Do not install both on the same system.
- Windows Server 2012 R2
5. If you're using a proxy to connect to the Internet see the Configure proxy settings section.
- Windows Server 2008 R2
Specifically, for Windows 7 SP1, the following patches must be installed:
- Install
[KB4074598](https://support.microsoft.com/help/4074598/windows-7-update-kb4074598)
- Install either [.NET Framework
4.5](https://www.microsoft.com/en-us/download/details.aspx?id=30653) (or
later) **or**
[KB3154518](https://support.microsoft.com/help/3154518/support-for-tls-system-default-versions-included-in-the-net-framework).
Do not install both on the same system.
To deploy the MMA with Microsoft Endpoint Configuration Manager, follow the steps
below to utilize the provided batch files to onboard the systems. The CMD file
when executed, will require the system to copy files from a network share by the
System, the System will install MMA, Install the DependencyAgent, and configure
MMA for enrollment into the workspace.
1. In Microsoft Endpoint Configuration Manager console, navigate to **Software
Library**.
2. Expand **Application Management**.
3. Right-click **Packages** then select **Create Package**.
4. Provide a Name for the package, then click **Next**
![Image of Microsoft Endpoint Configuration Manager console](images/e156a7ef87ea6472d57a3dc594bf08c2.png)
5. Verify **Standard Program** is selected.
![Image of Microsoft Endpoint Configuration Manager console](images/227f249bcb6e7f29c4d43aa1ffaccd20.png)
6. Click **Next**.
![Image of Microsoft Endpoint Configuration Manager console](images/2c7f9d05a2ebd19607cc76b6933b945b.png)
7. Enter a program name.
8. Browse to the location of the InstallMMA.cmd.
9. Set Run to **Hidden**.
10. Set **Program can run** to **Whether or not a user is logged on**.
11. Click **Next**.
12. Set the **Maximum allowed run time** to 720.
13. Click **Next**.
![Image of Microsoft Endpoint Configuration Manager console](images/262a41839704d6da2bbd72ed6b4a826a.png)
14. Verify the configuration, then click **Next**.
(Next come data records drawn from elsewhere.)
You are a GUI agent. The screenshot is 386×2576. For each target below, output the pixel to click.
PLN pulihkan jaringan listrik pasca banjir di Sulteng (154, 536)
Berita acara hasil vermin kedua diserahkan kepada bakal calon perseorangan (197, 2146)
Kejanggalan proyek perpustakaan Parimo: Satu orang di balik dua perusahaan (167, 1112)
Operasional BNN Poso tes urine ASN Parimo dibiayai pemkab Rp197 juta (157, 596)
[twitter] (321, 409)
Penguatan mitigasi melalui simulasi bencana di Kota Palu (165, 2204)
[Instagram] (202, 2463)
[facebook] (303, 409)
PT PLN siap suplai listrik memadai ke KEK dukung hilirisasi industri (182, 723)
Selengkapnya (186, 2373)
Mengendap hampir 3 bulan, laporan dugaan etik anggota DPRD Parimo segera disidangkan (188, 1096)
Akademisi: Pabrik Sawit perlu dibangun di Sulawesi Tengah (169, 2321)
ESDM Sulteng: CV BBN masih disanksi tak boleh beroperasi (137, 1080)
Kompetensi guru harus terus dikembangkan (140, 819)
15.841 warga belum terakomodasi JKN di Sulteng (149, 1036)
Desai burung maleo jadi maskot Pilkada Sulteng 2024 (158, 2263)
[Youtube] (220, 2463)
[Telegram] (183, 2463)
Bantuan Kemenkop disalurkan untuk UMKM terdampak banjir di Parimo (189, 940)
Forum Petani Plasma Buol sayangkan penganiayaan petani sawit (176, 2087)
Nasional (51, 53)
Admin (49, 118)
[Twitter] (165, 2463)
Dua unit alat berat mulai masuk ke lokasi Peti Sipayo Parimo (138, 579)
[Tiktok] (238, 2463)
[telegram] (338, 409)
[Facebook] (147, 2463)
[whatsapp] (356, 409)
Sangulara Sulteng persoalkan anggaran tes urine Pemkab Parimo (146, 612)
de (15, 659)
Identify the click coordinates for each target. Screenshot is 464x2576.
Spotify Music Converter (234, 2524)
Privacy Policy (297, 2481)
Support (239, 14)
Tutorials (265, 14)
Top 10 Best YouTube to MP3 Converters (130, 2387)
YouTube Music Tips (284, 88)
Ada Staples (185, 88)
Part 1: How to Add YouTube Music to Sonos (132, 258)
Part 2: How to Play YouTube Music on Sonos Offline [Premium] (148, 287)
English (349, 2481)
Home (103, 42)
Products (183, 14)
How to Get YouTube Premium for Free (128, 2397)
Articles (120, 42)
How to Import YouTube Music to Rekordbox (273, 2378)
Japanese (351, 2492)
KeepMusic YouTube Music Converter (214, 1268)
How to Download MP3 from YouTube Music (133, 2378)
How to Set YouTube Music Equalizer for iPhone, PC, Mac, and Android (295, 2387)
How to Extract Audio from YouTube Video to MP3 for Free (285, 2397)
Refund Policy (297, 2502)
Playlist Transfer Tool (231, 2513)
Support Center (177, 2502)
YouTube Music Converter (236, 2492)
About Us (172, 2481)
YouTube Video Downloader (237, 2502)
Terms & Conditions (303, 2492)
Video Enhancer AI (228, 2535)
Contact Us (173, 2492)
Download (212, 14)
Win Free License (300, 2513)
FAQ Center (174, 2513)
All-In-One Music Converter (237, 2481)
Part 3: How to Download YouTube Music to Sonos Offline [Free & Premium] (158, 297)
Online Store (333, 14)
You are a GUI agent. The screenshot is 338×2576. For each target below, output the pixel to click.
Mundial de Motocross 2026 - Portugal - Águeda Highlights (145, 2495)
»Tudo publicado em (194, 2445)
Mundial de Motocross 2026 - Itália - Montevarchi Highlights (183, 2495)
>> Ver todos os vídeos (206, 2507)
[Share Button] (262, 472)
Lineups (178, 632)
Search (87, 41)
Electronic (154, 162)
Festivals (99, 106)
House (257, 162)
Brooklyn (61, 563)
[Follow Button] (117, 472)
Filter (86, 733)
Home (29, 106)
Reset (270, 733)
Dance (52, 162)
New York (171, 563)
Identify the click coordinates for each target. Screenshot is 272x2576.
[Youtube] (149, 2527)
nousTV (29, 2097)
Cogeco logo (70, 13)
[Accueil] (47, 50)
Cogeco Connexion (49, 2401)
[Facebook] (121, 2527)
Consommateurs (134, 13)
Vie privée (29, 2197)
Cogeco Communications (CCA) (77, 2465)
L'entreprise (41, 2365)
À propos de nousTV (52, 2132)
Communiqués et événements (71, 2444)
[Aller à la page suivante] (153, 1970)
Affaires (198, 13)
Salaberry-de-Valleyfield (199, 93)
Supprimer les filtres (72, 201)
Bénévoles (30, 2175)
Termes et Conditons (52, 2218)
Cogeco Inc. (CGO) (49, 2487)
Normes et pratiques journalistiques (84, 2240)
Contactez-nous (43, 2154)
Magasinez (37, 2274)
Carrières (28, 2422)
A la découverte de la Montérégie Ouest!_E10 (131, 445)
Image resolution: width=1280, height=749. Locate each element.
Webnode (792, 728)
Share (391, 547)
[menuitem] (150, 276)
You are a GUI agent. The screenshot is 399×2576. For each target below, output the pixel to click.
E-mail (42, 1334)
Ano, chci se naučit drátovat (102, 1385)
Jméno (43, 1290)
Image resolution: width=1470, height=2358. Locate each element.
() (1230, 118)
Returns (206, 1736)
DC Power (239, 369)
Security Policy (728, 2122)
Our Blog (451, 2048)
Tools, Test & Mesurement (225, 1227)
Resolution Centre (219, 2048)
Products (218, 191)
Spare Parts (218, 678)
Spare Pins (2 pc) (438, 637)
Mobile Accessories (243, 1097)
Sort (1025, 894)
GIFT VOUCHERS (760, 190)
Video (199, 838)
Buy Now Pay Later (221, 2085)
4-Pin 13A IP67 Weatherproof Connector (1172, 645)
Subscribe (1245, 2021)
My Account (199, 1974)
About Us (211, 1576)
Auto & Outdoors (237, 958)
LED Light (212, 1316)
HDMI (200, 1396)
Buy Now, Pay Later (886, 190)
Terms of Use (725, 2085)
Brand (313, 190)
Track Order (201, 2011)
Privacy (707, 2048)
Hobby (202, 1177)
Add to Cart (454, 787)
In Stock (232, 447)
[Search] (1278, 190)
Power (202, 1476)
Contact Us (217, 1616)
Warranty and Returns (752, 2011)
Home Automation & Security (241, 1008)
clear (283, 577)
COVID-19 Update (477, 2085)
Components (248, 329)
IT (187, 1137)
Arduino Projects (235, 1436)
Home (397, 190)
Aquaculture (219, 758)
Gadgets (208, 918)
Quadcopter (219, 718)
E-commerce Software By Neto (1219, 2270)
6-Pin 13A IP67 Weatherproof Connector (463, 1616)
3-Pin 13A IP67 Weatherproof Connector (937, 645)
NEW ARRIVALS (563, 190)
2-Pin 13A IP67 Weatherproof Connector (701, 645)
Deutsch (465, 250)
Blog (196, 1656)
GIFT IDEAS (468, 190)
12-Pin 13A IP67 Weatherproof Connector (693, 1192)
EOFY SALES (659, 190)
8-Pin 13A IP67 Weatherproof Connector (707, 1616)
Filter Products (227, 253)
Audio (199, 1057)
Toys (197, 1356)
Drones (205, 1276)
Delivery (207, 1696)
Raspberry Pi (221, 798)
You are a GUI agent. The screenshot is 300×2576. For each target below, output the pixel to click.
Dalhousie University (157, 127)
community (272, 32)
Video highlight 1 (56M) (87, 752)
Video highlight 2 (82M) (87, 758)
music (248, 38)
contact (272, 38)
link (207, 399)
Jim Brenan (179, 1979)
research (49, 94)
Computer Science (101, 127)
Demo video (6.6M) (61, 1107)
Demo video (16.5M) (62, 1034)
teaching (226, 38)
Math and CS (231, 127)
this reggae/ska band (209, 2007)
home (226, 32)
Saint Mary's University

![Image of Microsoft Endpoint Configuration Manager console](images/a9d3cd78aa5ca90d3c2fbd2e57618faf.png)
15. Click **Next**.
16. Click **Close**.
17. In the Microsoft Endpoint Configuration Manager console, right-click the Microsoft Defender ATP
Onboarding Package just created and select **Deploy**.
18. On the right panel select the appropriate collection.
19. Click **OK**.
Once completed, you should see onboarded endpoints in the portal within an hour.
## Next generation protection
Microsoft Defender Antivirus is a built-in antimalware solution that provides next generation protection for desktops, portable computers, and servers.